- Directed by: Inderjit Moga, Balraj Sagar
- Written by: Deep Jagdeep
- Starring: Rana Ranbir, Rahul Jugral, Surjit Singh Sidhu, Anita Meet, Gurchet Chitarkar, Gurpreet Bhangu, Mintu Kapa
- Release date: 2016;
- Country: India
- Language: Punjabi

= The Journey of Punjab 2016 =

The Journey of Punjab 2016 is a 2016 Punjabi film directed by Inderjit Moga and Balraj Sagar. It is written by Deep Jagdeep.

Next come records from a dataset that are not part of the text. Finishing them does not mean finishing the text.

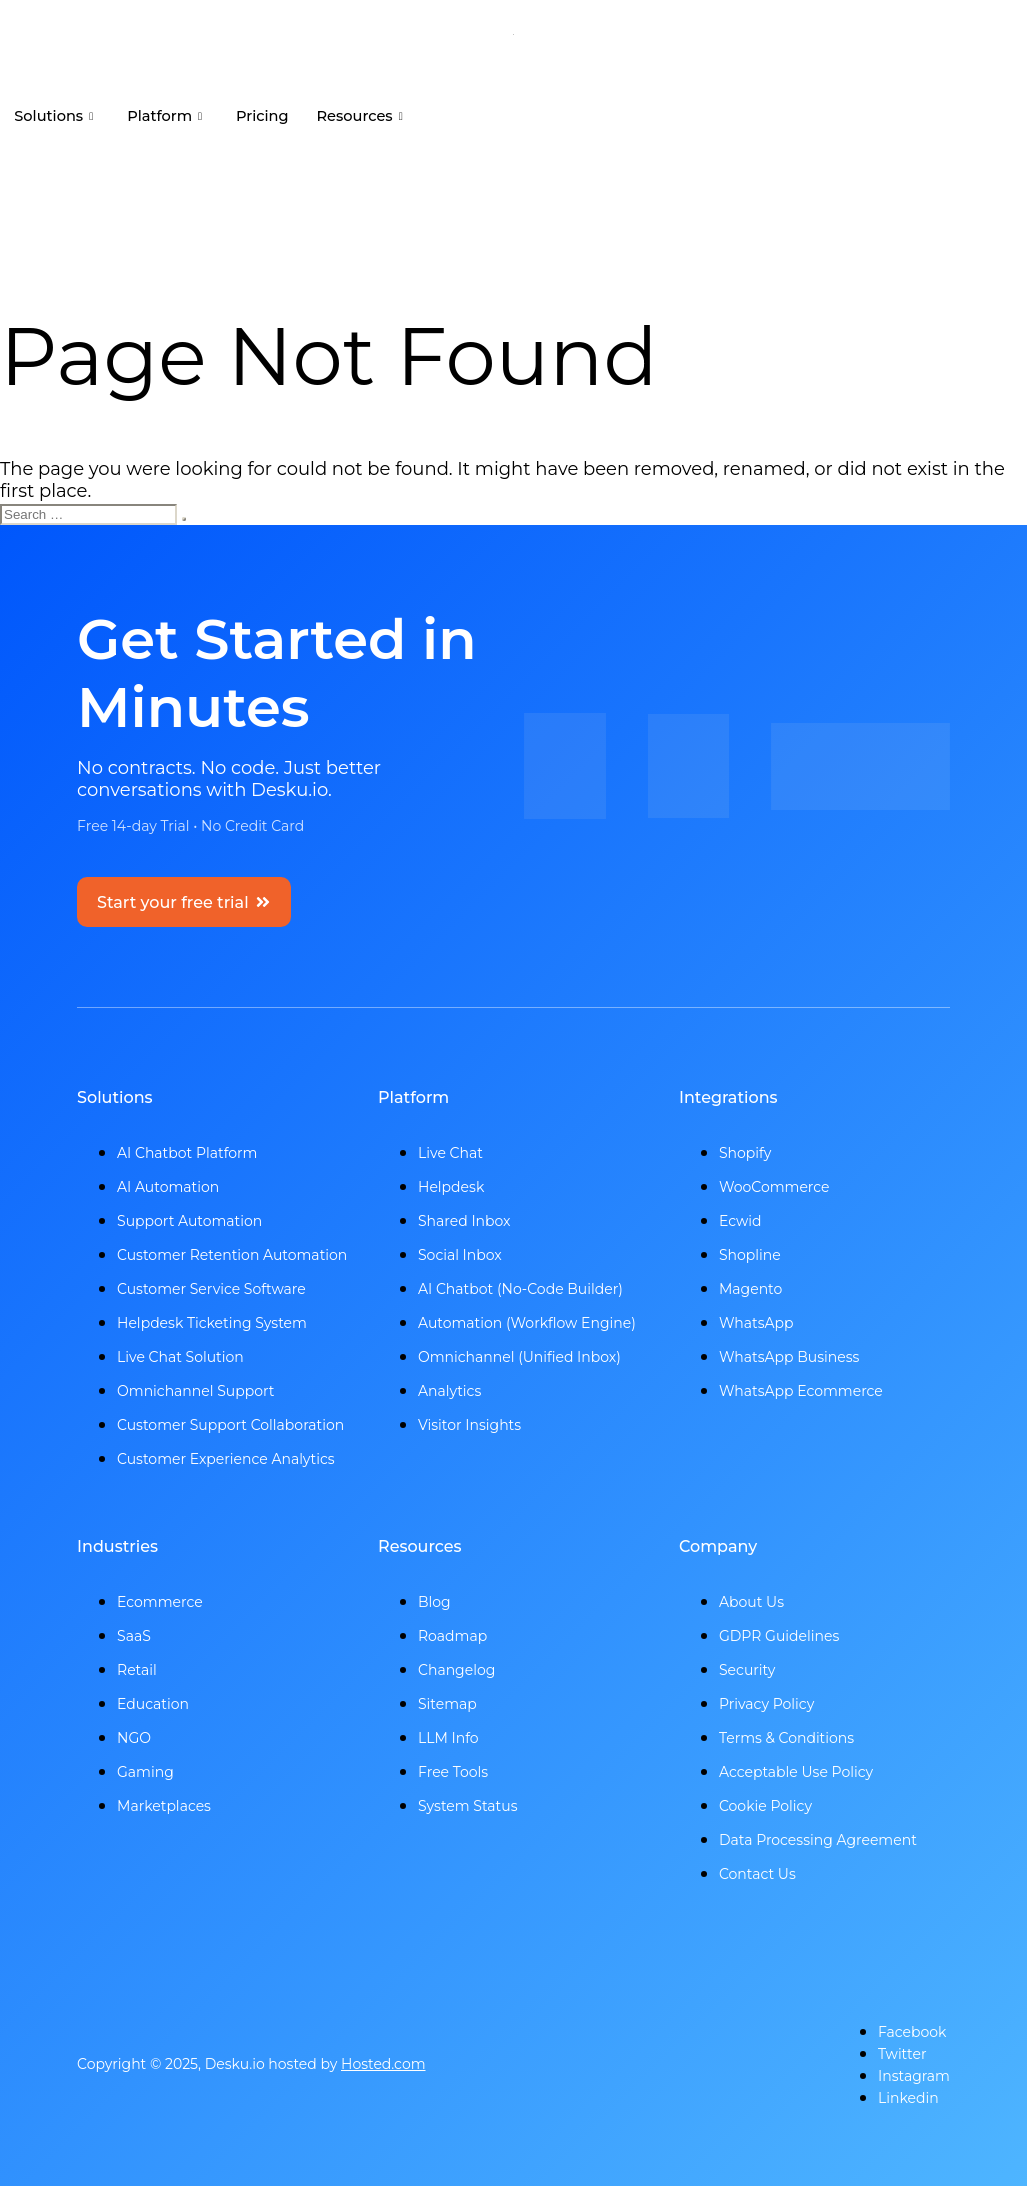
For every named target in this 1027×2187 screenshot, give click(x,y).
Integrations (728, 1098)
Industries (117, 1547)
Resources (373, 116)
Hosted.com (383, 2065)
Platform (170, 116)
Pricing (272, 116)
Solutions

The film is about the menace of drugs in the Indian state of Punjab.

==Plot==
The film revolves around four Punjabi youngsters.

==Cast==
- Rana Ranbir as Raj Rai, minister
- Rahul Jugral as Chandigarhiya
- Surjit Singh Sidhu as Bai Ji
- Anita Meet
- Gurchet Chitarkar
- Gurpreet Bhangu
- Mintu kapa

==Pre-Production and Production==
Red Arts Punjab started its journey by doing a series of performances of the play Aakhir Kadon Tak at various places in Punjab and its neighboring states.

The idea of making a film materialized after Surjeet Singh Sidhu, a college principal, agreed to produce it. The story of the play Aakhir Kadon Tak was then transformed into the screenplay by Inderjit Moga.